* Instruction 1:
Copy the rows word for word, starting at the line that contains "Where should I click to: Click" and ending at the line that contains "tap(175, 40)".

Pydantic model holding parsed .env values. Frozen (immutable) after construction.

Field Type Description
databricks_profile str | None CLI profile name, or None for unified-auth fallback
databricks_compute_mode Literal["cluster", "serverless"] Compute backend ("cluster" by default)
databricks_cluster_id str | None Cluster ID (required when databricks_compute_mode == "cluster")
databricks_serverless_env_version str Serverless environment version (default "3")
databricks_workspace_dir str Remote workspace root (required)
databricks_volume_path str | None UC Volume path for wheel/data uploads and downloads
secret_scope str | None Databricks secret scope name (set via DATABRICKS_SECRET_SCOPE)
extras dict[str, str] All non-core keys from .env

The env_params() method returns DATABRICKS_WORKSPACE_DIR, DATABRICKS_VOLUME_PATH (when set), secret-scope metadata (when secret_keys is configured), and all extras as KEY=VALUE strings suitable for job parameter injection.

inject_params

from databricks_job_runner import inject_params
inject_params()

Call at the top of submitted scripts to parse KEY=VALUE parameters from sys.argv into os.environ. This lets scripts use pydantic BaseSettings or os.getenv() to read configuration that the runner injected from .env. Uses setdefault so pre-existing env vars take precedence.

Note: databricks_job_runner is not available on the Databricks cluster. For standalone scripts (not part of a wheel), inline the equivalent logic instead of importing:

import os, sys
for _arg in sys.argv[1:]:
    if "=" in _arg and not _arg.startswith("-"):
        _key, _, _value = _arg.partition("=")
        os.environ.setdefault(_key, _value)

For wheel-based scripts, the wheel's entry point can call inject_params() only if databricks_job_runner is listed as a wheel dependency and installed in the cluster environment. Since submitted scripts run on Databricks where the package is not available by default, the inline approach is preferred.

RunnerError

Raised when a runner operation cannot proceed (missing config, file not found, cluster stopped, job failed). The CLI formats and exits; library callers can catch and handle.

Project layout

The runner expects this layout in your project:

my_project/
  .env
  agent_modules/
    test_hello.py
    run_lab2.py
    ...
  cli/
    __init__.py    # Runner config
    __main__.py    # entry point

Scripts in agent_modules/ are uploaded to {DATABRICKS_WORKSPACE_DIR}/agent_modules/ on Databricks and submitted as Spark Python tasks.

Subcommands

upload

  • upload <file> — Upload a single file from agent_modules/
  • upload --all — Upload all *.py files from agent_modules/
  • upload --wheel — Build a wheel with uv build and upload to the UC Volume (requires wheel_package and DATABRICKS_VOLUME_PATH)
  • upload --data [DIR] — Upload a local data directory to the UC Volume (default: data/). Requires DATABRICKS_VOLUME_PATH. Preserves subdirectory structure under the volume path.

* Extracted records:
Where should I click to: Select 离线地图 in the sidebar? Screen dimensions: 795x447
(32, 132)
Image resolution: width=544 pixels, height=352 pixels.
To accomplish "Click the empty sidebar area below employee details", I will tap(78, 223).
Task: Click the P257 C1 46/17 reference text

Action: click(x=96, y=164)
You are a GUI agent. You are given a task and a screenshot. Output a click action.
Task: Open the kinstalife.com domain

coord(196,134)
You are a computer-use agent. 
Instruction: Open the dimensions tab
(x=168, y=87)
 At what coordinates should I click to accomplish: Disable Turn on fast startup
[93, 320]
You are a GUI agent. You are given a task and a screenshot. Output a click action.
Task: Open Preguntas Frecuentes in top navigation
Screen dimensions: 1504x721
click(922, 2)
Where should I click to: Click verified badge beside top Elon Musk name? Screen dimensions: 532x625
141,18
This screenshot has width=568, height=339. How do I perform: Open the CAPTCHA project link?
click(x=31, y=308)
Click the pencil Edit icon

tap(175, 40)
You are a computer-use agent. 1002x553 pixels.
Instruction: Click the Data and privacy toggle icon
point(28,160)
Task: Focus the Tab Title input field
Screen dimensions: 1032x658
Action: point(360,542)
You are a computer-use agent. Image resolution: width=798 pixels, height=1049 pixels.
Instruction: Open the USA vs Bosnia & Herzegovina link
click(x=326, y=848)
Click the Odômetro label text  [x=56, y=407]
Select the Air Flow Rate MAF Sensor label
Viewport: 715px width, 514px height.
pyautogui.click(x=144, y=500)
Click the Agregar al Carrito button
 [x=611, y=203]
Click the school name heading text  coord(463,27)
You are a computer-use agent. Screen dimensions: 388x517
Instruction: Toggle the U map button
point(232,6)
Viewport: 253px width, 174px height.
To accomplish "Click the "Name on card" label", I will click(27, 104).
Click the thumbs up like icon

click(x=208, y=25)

* Instruction 2:
Answer these from the Databricks job runner page:
(a) What compute backend is used by default?
(b) Which upload option builds a wheel with uv build?
(c) Which local directory does upload --data use when none is given?

* Exercise output 1:
Where should I click to: Click verified badge beside top Elon Musk name? Screen dimensions: 532x625
141,18
This screenshot has width=568, height=339. How do I perform: Open the CAPTCHA project link?
click(x=31, y=308)
Click the pencil Edit icon

tap(175, 40)

* Exercise output 2:
(a) "cluster"
(b) upload --wheel
(c) data/